(Dataset excerpts)
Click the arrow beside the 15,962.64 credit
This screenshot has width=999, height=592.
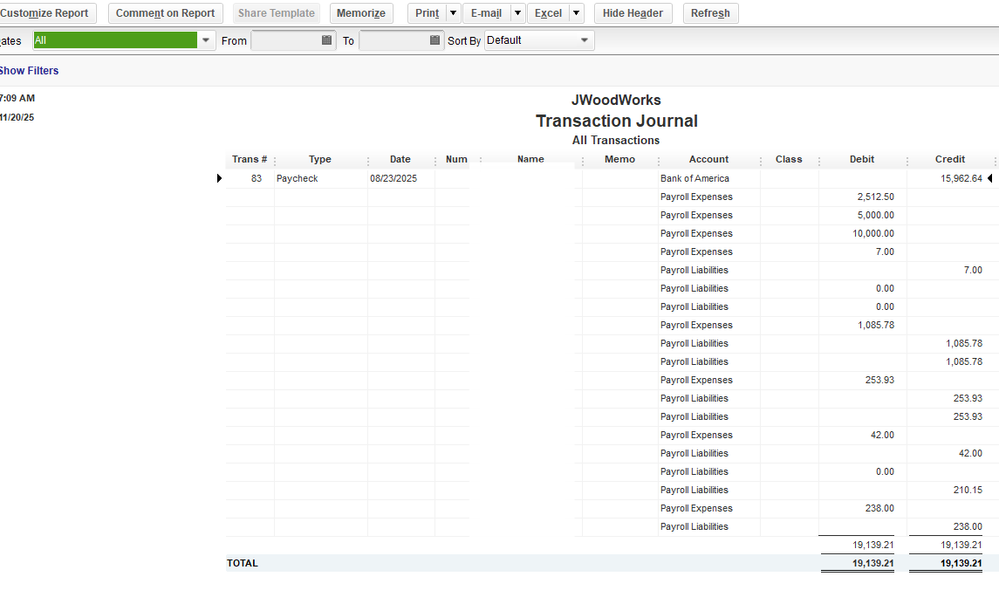(990, 178)

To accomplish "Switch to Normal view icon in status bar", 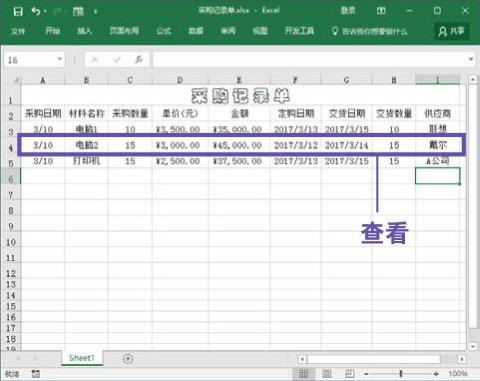I will [303, 374].
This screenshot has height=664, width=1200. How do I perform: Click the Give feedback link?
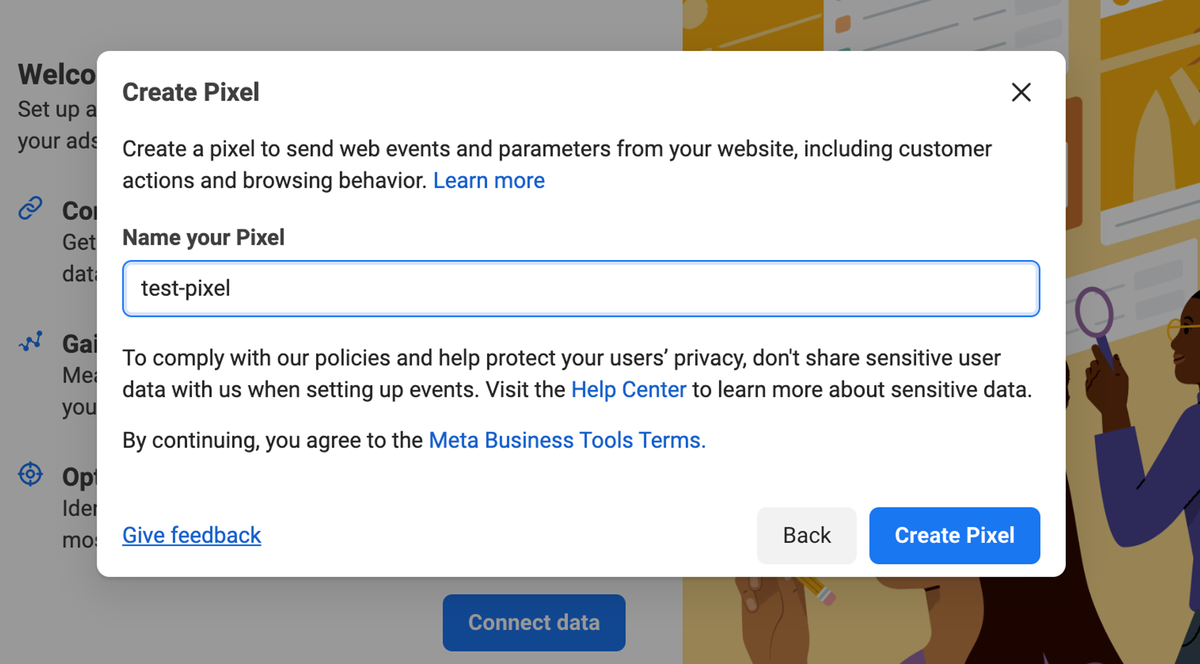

** Activity **
Within the data above, pick out all lines holding the word "Click".

** Result **
Click the arrow beside the 15,962.64 credit
This screenshot has height=664, width=1200. How do I perform: Click the Give feedback link?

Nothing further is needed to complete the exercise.